(Stored data)
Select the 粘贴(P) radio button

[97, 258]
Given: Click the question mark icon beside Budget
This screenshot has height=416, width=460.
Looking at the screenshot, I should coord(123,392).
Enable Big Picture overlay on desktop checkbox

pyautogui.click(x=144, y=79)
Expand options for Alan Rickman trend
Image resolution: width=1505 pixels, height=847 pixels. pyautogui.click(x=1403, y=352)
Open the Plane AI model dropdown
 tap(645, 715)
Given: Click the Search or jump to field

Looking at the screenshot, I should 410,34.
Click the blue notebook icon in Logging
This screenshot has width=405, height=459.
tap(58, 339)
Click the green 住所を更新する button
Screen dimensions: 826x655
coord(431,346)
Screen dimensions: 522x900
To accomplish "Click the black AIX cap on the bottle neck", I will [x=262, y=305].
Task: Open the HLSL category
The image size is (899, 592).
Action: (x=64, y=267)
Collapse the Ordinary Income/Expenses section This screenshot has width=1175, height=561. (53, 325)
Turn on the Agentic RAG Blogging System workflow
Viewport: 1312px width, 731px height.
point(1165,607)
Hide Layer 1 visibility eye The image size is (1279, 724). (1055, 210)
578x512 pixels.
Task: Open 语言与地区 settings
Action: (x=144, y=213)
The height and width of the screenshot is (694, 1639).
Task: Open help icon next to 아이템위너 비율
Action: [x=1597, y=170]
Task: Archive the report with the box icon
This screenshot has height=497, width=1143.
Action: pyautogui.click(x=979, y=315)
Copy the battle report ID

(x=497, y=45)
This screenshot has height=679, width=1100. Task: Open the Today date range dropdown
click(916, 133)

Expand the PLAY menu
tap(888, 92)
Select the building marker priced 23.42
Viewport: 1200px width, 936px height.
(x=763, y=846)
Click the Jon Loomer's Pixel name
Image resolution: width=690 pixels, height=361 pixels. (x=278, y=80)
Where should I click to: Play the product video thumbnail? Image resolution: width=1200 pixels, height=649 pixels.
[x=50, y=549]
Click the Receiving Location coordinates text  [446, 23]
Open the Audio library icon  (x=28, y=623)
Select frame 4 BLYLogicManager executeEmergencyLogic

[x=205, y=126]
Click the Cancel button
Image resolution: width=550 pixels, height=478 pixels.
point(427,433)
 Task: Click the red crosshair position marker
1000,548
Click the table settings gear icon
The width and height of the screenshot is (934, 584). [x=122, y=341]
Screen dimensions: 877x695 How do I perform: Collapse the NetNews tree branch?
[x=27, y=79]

- Goal of the exercise
Each line from the one holding "Viewport: 1312px width, 731px height." through the last line of the data is to be transcribed exactly, with nothing else added.

- Answer for the task
Viewport: 1312px width, 731px height.
point(1165,607)
Hide Layer 1 visibility eye The image size is (1279, 724). (1055, 210)
578x512 pixels.
Task: Open 语言与地区 settings
Action: (x=144, y=213)
The height and width of the screenshot is (694, 1639).
Task: Open help icon next to 아이템위너 비율
Action: [x=1597, y=170]
Task: Archive the report with the box icon
This screenshot has height=497, width=1143.
Action: pyautogui.click(x=979, y=315)
Copy the battle report ID

(x=497, y=45)
This screenshot has height=679, width=1100. Task: Open the Today date range dropdown
click(916, 133)

Expand the PLAY menu
tap(888, 92)
Select the building marker priced 23.42
Viewport: 1200px width, 936px height.
(x=763, y=846)
Click the Jon Loomer's Pixel name
Image resolution: width=690 pixels, height=361 pixels. (x=278, y=80)
Where should I click to: Play the product video thumbnail? Image resolution: width=1200 pixels, height=649 pixels.
[x=50, y=549]
Click the Receiving Location coordinates text  [446, 23]
Open the Audio library icon  (x=28, y=623)
Select frame 4 BLYLogicManager executeEmergencyLogic

[x=205, y=126]
Click the Cancel button
Image resolution: width=550 pixels, height=478 pixels.
point(427,433)
 Task: Click the red crosshair position marker
1000,548
Click the table settings gear icon
The width and height of the screenshot is (934, 584). [x=122, y=341]
Screen dimensions: 877x695 How do I perform: Collapse the NetNews tree branch?
[x=27, y=79]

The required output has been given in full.